構造 住宅の基礎を考える (1) -地質調査のみかた
近年では、住宅でも地質調査を求められることが多くなってきています。
その要因として
①地盤支持力の確認厳格化・・耐震性や木造3階建ての為、
②長期の地盤支持力に関する検証・・不等沈下、圧密、液状化
③施工に関しての信頼性の担保・・適正な基礎の選定
などが考えられます。では、昔はどうか?
大工さんや、職人任せで当然、地質の知識などはないので経験頼みでした。なかには鉄筋が入って無いものもありました。
それでは、適正な基礎の選定とは、地盤の支持力に応じて次のようにまとめられます
①支持力-大 布基礎 (通常の基礎で逆T型で基礎の幅は60cm程度)
② 〃 -中 ベタ基礎、布基礎+地盤改良(土にセメント粉をまぜて地表2mほど撹拌)
③ 〃 -小 ベタ基礎+地盤改良
④ 〃 -無し 杭+基礎(ビルの構造と同じ)
資料は、スウェーデン式サウンディング試験で主に住宅に用いられる簡易式の地盤調査です。
注目するのは、N値です。
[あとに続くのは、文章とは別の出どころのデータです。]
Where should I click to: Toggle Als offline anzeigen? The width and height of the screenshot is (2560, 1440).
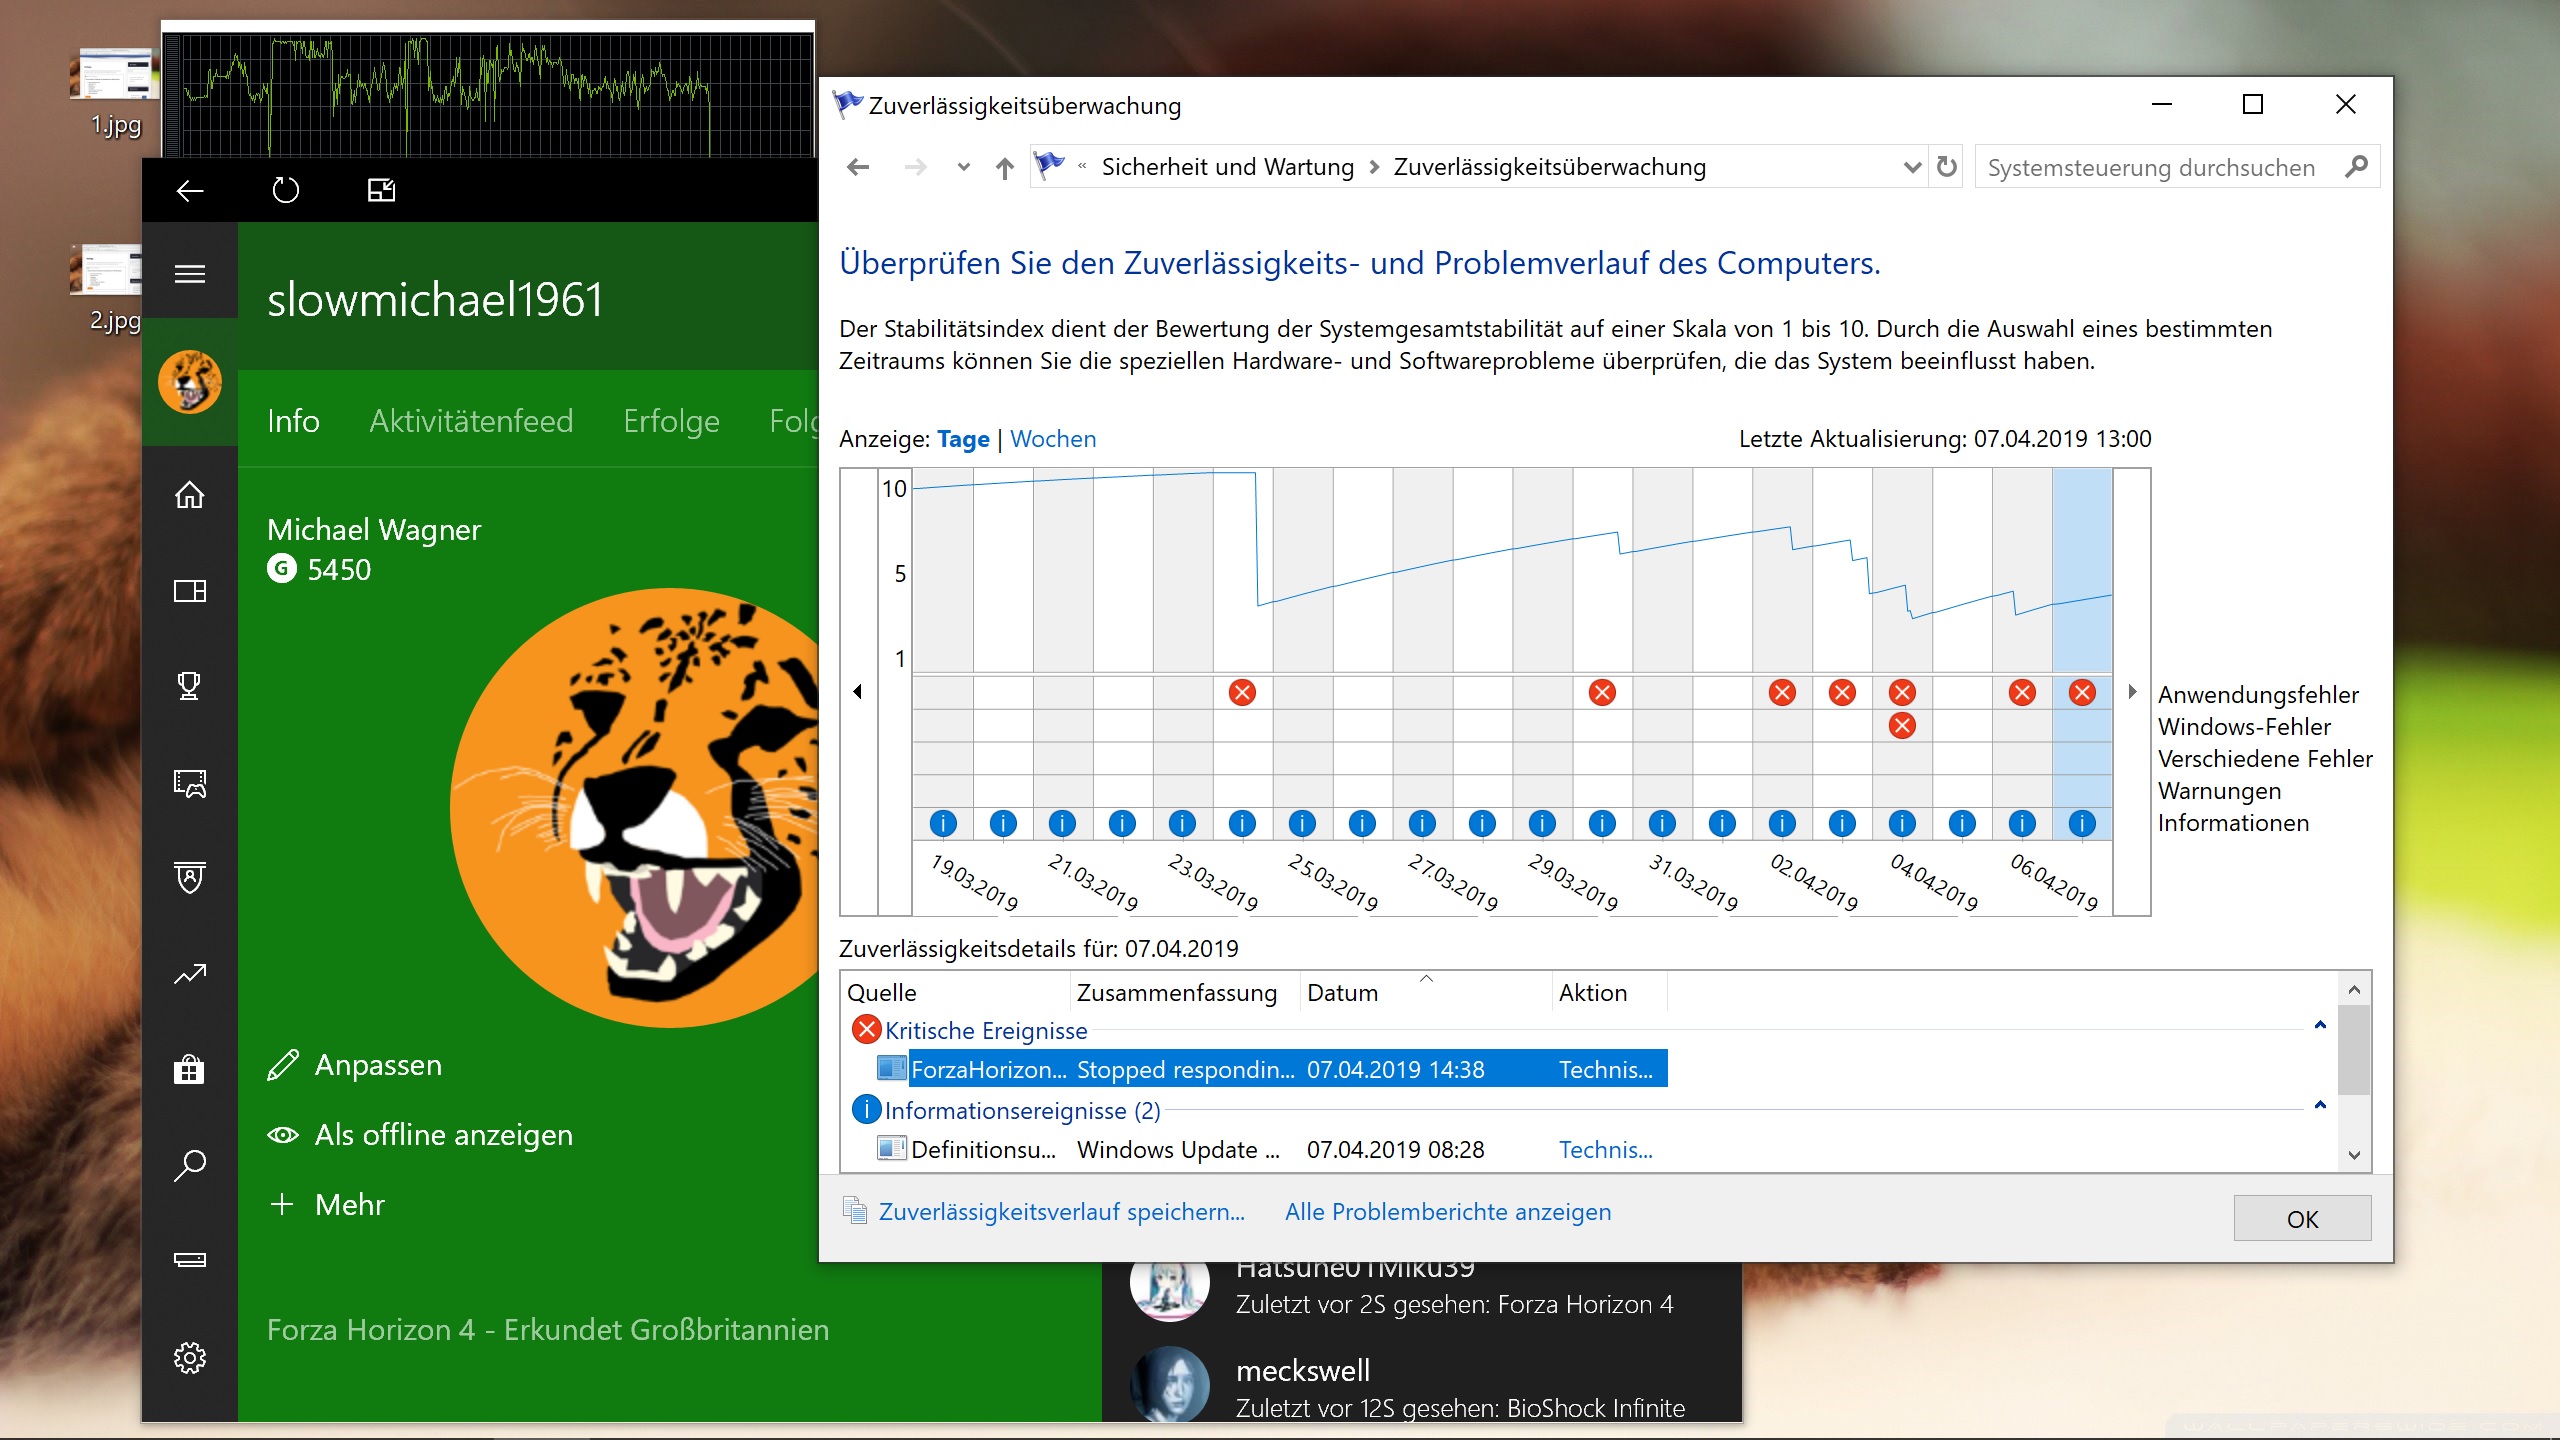pyautogui.click(x=443, y=1135)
これは地盤の支持力を示すので、近年では世界でも用いられる指標です
目標とするN値は5程度ですが、深さ10mになります。
ただ、地盤改良では10mまで届かなしい。また、中間の地質が腐植土で腐食が進むと沈下が予想できる。加えて、地下水位が地表付近まであり、地盤はプリン状態で長期的には圧密性の沈下が懸念され、短期的には、地震による揺れが大きくなると想定されるます。
結果として、基礎は杭を採用することになります。
ただ、施主は、100万ほどの追加負担と、近所では地盤改良で済ましているので過剰な構造ではないかということで、なかなか了解して頂けませんでいたが、よく必要性説明して、コストも仕上げ見直して圧縮することで了承を得ました。